I’m trying to learn exactly what it means to prove a program correct. I’m starting from scratch and getting hung up on the first steps/the introduction to the topic.

In this paper on total functional programming, two definitions of the fibonacci function are given. The traditional one:

fib 0 = 0
fib 1 = 1
fib n = fib (n-1) + fib (n-2)
--fib (n+2) = fib (n+1) + fib (n+2) --The definition as given in the paper 
                                    --It seems incorrect to me. Typo?

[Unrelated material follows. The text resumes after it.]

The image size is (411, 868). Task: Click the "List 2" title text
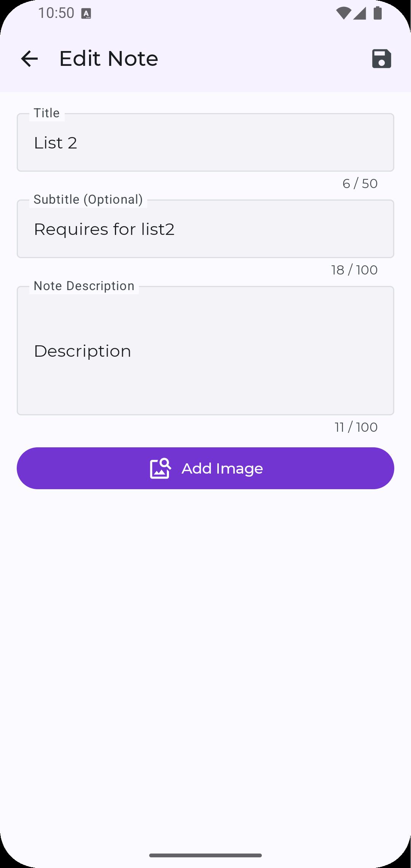coord(56,143)
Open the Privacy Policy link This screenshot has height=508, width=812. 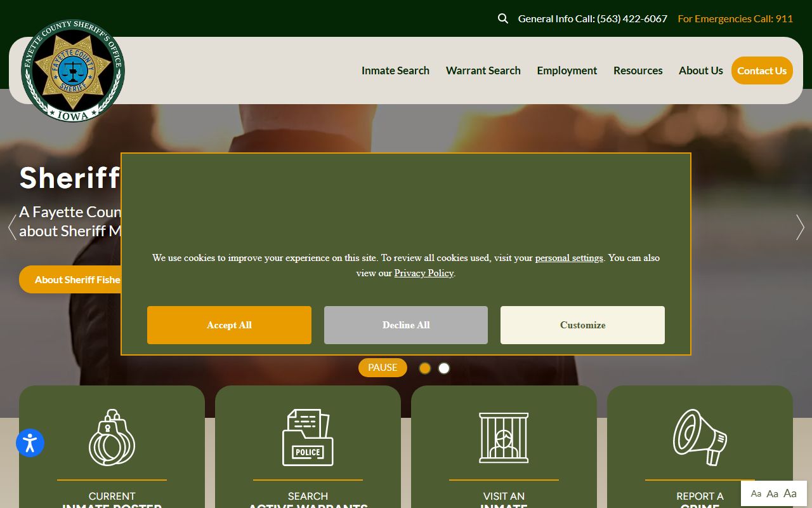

and a tail recursive version I had never seen before:

fib' n = f n 0 1
f 0 a b = a
f n a b = f (n-1) b (a+b)

The paper then claimed that it is “straightforward” to prove by induction that both functions return the same result for all positive Integers n. This is the first time I’ve thought of analysing programs like this. It’s quite interesting to think that you can prove that two programs are equivilent, so I immediately tried to do this proof by induction myself. Either my maths skills are rusty or the task is not actually all that straightforward.

I proved for n = 1

fib' 1 = f 1 0 1
       = f 0 1 1
       = 1
fib 1  = 1 (By definition)
therefore
fib' n = fib n for n = 1

I made the n = k assumption

fib' k  = fib k
f k 0 1 = fib k

I start trying to prove that if the assumption holds true, then the functions are also equivilant for n = k + 1 (and hence they are all equivalent for all n >= 1 QED)

fib' (k+1)  = fib (k+1)
f (k+1) 0 1 = fib k + fib (k-1)

I’ve tried various manipulations, substituting the assumption in at the right time and so on, but I just can’t get LHS to equal RHS and therefore prove that the functions/programs are equivalent. What am I missing? The paper mentions that the task is equivalent to proving

f n (fib p) (fib (p+1)) = fib (p+n)

by induction for arbitrary p. But I don’t see how that’s true at all. How did the authors arrive at this equation? That’s a valid transformation on the equation only if p = 0. I don’t see how that means it works for arbitrary p. To prove it for arbitrary p requires you to go through another layer of induction. Surely the correct formula to prove would be

fib' (n+p)  = fib (n+p)
f (n+p) 0 1 = fib (n+p)

So far that hasn’t helped either. Can anyone show me how the induction would be done? Or link to a page that shows the proof (I did search, couldn’t find anything).